Figure 2 Please remember these values account only for the energy you expend lying or sitting around. Also, if you don’t have enough data to use the 2nd more accurate formula, check out the additional information in the respective SuppVersity article, where I explain how you can estimate them. Image created by Adel Moussa.

For Mrs. Jane Average, who has a total body weight of 65kg and a body fat percentage of 20% on a 1.70m frame the Oshima equation would yield a basal metabolic rate of ~ 1475kcal. This is something you can actually build on. With a minimal protein intake of ~30g+ of quality protein (from real foods!) per meal and ~100g+ per day (1.5g/kg body weight), you’ll already have allocated 400kcal. A minimum of 50g of fats and 100g of carbs to keep chugging along nicely will add another 800kcals to the equation.

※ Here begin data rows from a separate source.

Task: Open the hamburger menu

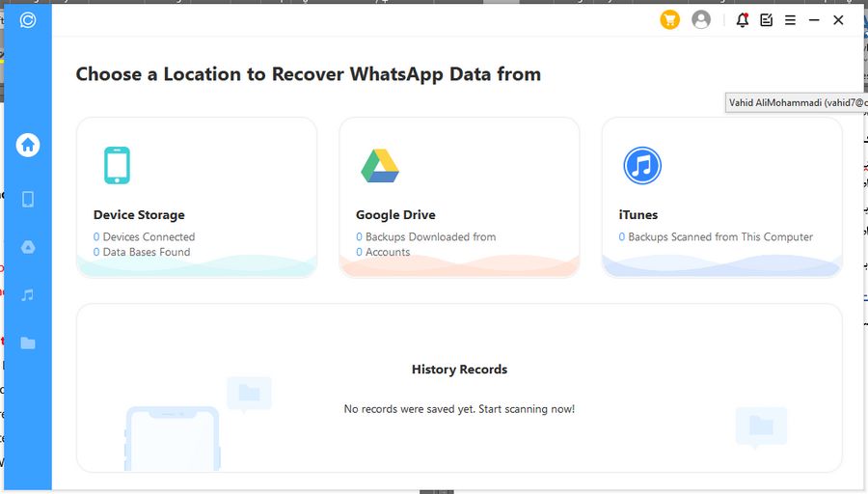Action: [790, 19]
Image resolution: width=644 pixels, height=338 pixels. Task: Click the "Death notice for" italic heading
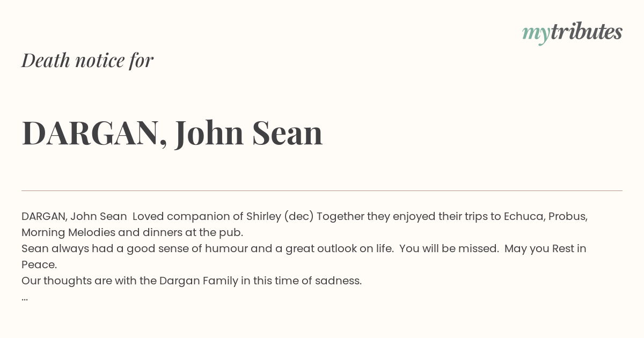[87, 60]
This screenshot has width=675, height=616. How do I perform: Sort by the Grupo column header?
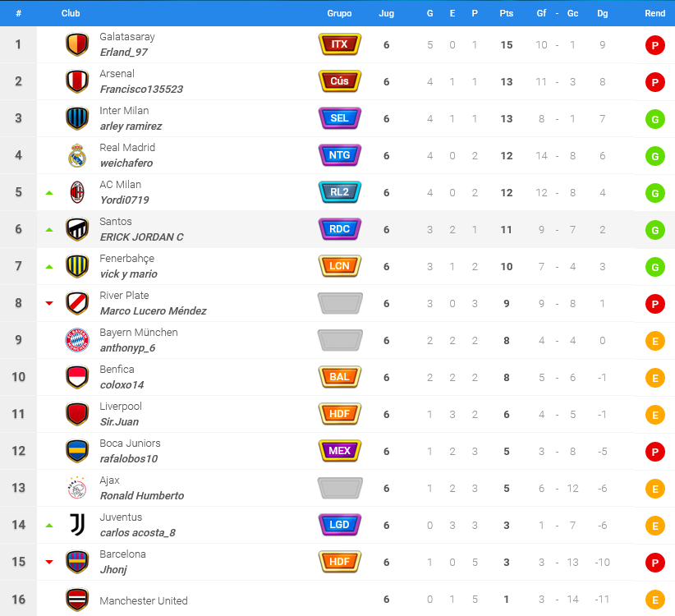click(339, 13)
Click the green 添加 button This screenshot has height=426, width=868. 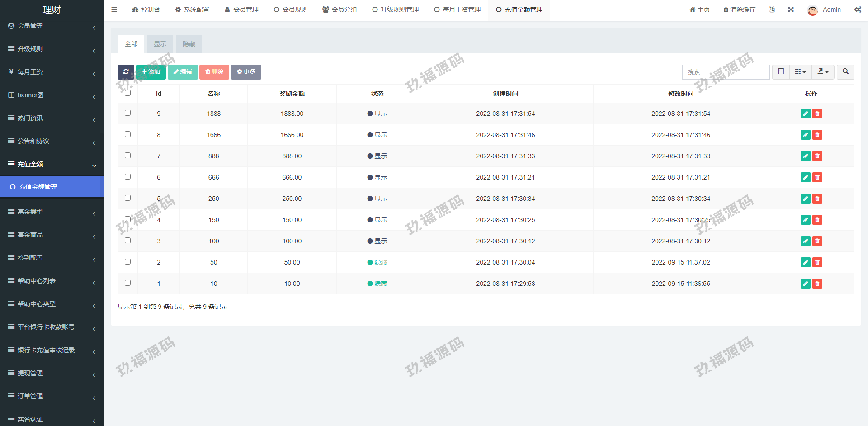pos(151,72)
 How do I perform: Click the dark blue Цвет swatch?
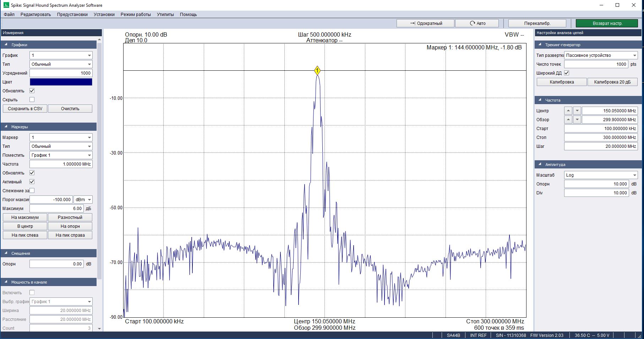(x=61, y=82)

Unless you are willing to go “no-fat” or “no-carb”, these amounts of proteins, fats and carbs, as well as a fundamental total energy intake of 1,200kcal are something everyone, not just our Mrs. Jane Average can start out with if you are not insulin resistant, relatively lean (no 6-pack necessary), train regularly (I am not talking of going to the gym doing two one-rep maxes and heading home again) and don’t sit around 24/7, when you are not at the gym. You will then add protein, fats and carbs at a 40%:15%:45% ratio until you hit your previously calculated basal metabolic rate. Sedentary folks and people who have issues with insulin resistance or huge amounts of body fat to burn, do the same, just with a reversed carbohydrate / fat ratio.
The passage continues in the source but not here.